Copy the rows below exactly as they appear, line for line.

EXERCISE INPUTS:
"""

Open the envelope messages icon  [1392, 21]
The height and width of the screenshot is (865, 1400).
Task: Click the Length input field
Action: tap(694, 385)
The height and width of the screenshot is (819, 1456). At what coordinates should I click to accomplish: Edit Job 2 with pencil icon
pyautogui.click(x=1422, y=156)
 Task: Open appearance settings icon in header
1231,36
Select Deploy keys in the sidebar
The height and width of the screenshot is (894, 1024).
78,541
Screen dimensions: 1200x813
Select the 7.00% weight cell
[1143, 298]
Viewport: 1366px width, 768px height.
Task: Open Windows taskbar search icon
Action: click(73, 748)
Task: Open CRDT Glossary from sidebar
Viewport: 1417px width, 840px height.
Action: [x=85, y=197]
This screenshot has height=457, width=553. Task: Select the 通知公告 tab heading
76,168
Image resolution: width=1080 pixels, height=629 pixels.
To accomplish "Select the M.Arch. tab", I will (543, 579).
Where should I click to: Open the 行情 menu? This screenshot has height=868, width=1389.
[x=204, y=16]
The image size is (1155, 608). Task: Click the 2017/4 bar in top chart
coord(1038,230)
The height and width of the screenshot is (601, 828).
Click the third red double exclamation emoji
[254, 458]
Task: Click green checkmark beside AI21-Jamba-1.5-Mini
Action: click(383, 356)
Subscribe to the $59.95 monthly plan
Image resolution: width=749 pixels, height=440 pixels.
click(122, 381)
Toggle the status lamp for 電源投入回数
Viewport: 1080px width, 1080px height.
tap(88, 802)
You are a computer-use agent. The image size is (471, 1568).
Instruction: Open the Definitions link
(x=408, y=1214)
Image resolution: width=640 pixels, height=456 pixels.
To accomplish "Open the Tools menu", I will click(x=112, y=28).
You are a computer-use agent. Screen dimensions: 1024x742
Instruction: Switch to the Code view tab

"""

EXERCISE RESPONSE:
Open the envelope messages icon  [1392, 21]
The height and width of the screenshot is (865, 1400).
Task: Click the Length input field
Action: tap(694, 385)
The height and width of the screenshot is (819, 1456). At what coordinates should I click to accomplish: Edit Job 2 with pencil icon
pyautogui.click(x=1422, y=156)
 Task: Open appearance settings icon in header
1231,36
Select Deploy keys in the sidebar
The height and width of the screenshot is (894, 1024).
78,541
Screen dimensions: 1200x813
Select the 7.00% weight cell
[1143, 298]
Viewport: 1366px width, 768px height.
Task: Open Windows taskbar search icon
Action: click(73, 748)
Task: Open CRDT Glossary from sidebar
Viewport: 1417px width, 840px height.
Action: [x=85, y=197]
This screenshot has height=457, width=553. Task: Select the 通知公告 tab heading
76,168
Image resolution: width=1080 pixels, height=629 pixels.
To accomplish "Select the M.Arch. tab", I will (543, 579).
Where should I click to: Open the 行情 menu? This screenshot has height=868, width=1389.
[x=204, y=16]
The image size is (1155, 608). Task: Click the 2017/4 bar in top chart
coord(1038,230)
The height and width of the screenshot is (601, 828).
Click the third red double exclamation emoji
[254, 458]
Task: Click green checkmark beside AI21-Jamba-1.5-Mini
Action: click(383, 356)
Subscribe to the $59.95 monthly plan
Image resolution: width=749 pixels, height=440 pixels.
click(122, 381)
Toggle the status lamp for 電源投入回数
Viewport: 1080px width, 1080px height.
tap(88, 802)
You are a computer-use agent. The image size is (471, 1568).
Instruction: Open the Definitions link
(x=408, y=1214)
Image resolution: width=640 pixels, height=456 pixels.
To accomplish "Open the Tools menu", I will click(x=112, y=28).
You are a computer-use agent. Screen dimensions: 1024x742
Instruction: Switch to the Code view tab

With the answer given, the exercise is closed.